上述した実施形態では、チップホルダ22のシール穴21の内径を一定に設定したが、ノズルチップ20のテーパ面52と同じ向きのテーパ面をその内周に形成することも有効である。このような本発明の他の実施形態の主要部の構造を図7に示す。すなわち、チップホルダ22のシール穴21の内周には、ノズルチップ20のテーパ面52と同じ向きのテーパ面58が形成されているが、このテーパ面58のテーパ角は、ノズルチップ20のテーパ面52のテーパ角よりも小さく設定されており、ノズルチップ20が熱膨張した場合や、チップホルダ22のシール穴21の部分が弾性変形した場合であっても、ノズルチップ20のテーパ面52がチップホルダ22のシール穴21のテーパ面58の鈍角側の開口端(図中、上側)にのみ線接触状態で当接するように設定されている。
なお、本発明による射出成形機は、上述したプランジャ射出方式の竪型成形機のみならず、インラインスクリュー方式やプリプランジャ方式のものを採用したり、横形の成形機としてもよい。また、ゲート12を開閉するためのゲートピン53に代えてホットランナのバルブピンを用いたり、あるいはこのようなゲートピン53を持たないオープンタイプの射出ノズルを採用することも可能である。

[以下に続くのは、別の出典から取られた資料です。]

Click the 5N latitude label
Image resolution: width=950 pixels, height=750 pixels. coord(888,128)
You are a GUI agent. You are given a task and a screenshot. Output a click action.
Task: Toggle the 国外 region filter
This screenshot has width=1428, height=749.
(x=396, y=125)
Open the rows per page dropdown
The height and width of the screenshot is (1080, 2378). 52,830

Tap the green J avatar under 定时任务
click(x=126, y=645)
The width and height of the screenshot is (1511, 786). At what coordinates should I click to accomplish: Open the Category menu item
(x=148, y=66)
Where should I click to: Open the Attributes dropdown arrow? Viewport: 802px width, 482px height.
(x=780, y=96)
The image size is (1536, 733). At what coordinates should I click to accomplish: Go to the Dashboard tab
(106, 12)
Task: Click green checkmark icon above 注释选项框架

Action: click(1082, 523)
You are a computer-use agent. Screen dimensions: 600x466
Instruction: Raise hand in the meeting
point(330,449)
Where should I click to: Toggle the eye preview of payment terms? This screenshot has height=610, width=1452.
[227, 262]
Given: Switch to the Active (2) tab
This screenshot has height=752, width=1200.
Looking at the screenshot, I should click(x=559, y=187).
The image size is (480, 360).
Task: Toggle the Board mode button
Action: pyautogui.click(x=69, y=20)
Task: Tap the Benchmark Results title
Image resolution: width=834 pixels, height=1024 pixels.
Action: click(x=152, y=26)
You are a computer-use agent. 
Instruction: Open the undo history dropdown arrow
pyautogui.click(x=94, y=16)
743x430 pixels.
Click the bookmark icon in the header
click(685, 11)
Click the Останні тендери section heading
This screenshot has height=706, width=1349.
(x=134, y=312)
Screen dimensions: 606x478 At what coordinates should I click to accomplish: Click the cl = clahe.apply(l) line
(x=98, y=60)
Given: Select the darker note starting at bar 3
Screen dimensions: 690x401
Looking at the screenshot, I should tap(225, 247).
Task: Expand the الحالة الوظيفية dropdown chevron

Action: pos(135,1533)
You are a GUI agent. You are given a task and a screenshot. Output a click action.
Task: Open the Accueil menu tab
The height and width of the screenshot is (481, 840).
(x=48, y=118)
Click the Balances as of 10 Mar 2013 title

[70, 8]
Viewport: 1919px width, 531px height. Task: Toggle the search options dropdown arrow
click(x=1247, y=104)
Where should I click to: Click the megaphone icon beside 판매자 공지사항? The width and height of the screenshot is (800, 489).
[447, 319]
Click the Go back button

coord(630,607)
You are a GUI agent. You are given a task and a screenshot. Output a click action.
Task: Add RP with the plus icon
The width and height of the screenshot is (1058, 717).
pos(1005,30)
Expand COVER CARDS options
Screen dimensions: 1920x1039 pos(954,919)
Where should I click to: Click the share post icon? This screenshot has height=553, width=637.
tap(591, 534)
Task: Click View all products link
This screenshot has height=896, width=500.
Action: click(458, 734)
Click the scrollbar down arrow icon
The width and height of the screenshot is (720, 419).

本発明による射出成形機の一実施形態の外観を表す正面図である。 図1に示した射出成形機の主要部の内部構造を表す断面図である。 図2に示した射出ノズルの部分の抽出拡大断面図である。 図3に示した射出ノズルの先端部分の抽出拡大断面図であり、射出成形前の状態を表す。 図3に示した射出ノズルの先端部分の抽出拡大断面図であり、ノズルチップの熱膨張を伴った射出成形中の状態を表す。 図3に示した射出ノズルの先端部分の抽出拡大断面図であり、チップホルダの弾性変形を伴った射出成型中の状態を表す。 本発明の他の実施形態における射出ノズルの先端部分の抽出拡大断面図である。
符号の説明
10 射出成形部
11 固定プラテン
12 ゲート
13 射出ノズル
14 リングヒータ
15 射出シリンダ
16 バンドヒータ
17 トーピード
18 プランジャ
19 ノズル収容穴
20 ノズルチップ
21 シール穴
22 チップホルダ
23 テーパ斜面
24 金型
25 摺動貫通部
26 ジャケット
27 雄ねじ部
28 調整ナット
29 固定ナット
30 支持用スペーサ
31 板ばね
32 樹脂導入通路
33 樹脂供給孔
34 樹脂供給通路
35 ボールねじ軸
36 連結用スペーサ
37 案内板
38 案内用スペーサ
39 軸受ホルダ
40 ボールナット
41 従動スプロケット
42 ブラケット
43 減速機
44 出力軸
45 駆動スプロケット
46 歯付きベルト
47 張力調整機構
48 プランジャ駆動モータ
49 案内筒
50 ノズルヘッド
51 ねじ部
52 テーパ面
53 ゲートピン
54 トーピード
55 圧縮コイルばね
56 スプルー
57 隙間
58 テーパ面

Claims (1)

  1. 射出シリンダの先端部に連結されるノズルヘッドと、
    このノズルヘッドと一体に設けられ、外周が先細りのテーパ面となって当該ノズルヘッドから突出するノズルチップと、
    このノズルチップに形成され、基端が前記ノズルヘッドの溶融樹脂の通路に連通すると共に末端が当該ノズルチップの先端面に開口するゲートと、
    前記射出シリンダの基端部を支持する支持部材に固定プラテンを介して取り付けられるチップホルダと、
    前記ノズルチップのテーパ面を囲むように前記チップホルダに形成され、前記ノズルチップとの相対変位により内周面が前記ノズルチップのテーパ面の全周に亙って線接触状態となるように緊密に当接し得るシール穴と
    を具え、前記シール穴は、前記ノズルチップのテーパ面と同じ向きのテーパ面をその内周に有し、そのテーパ角が前記ノズルチップのテーパ面のテーパ角よりも小さく設定されていることを特徴とする射出成形機。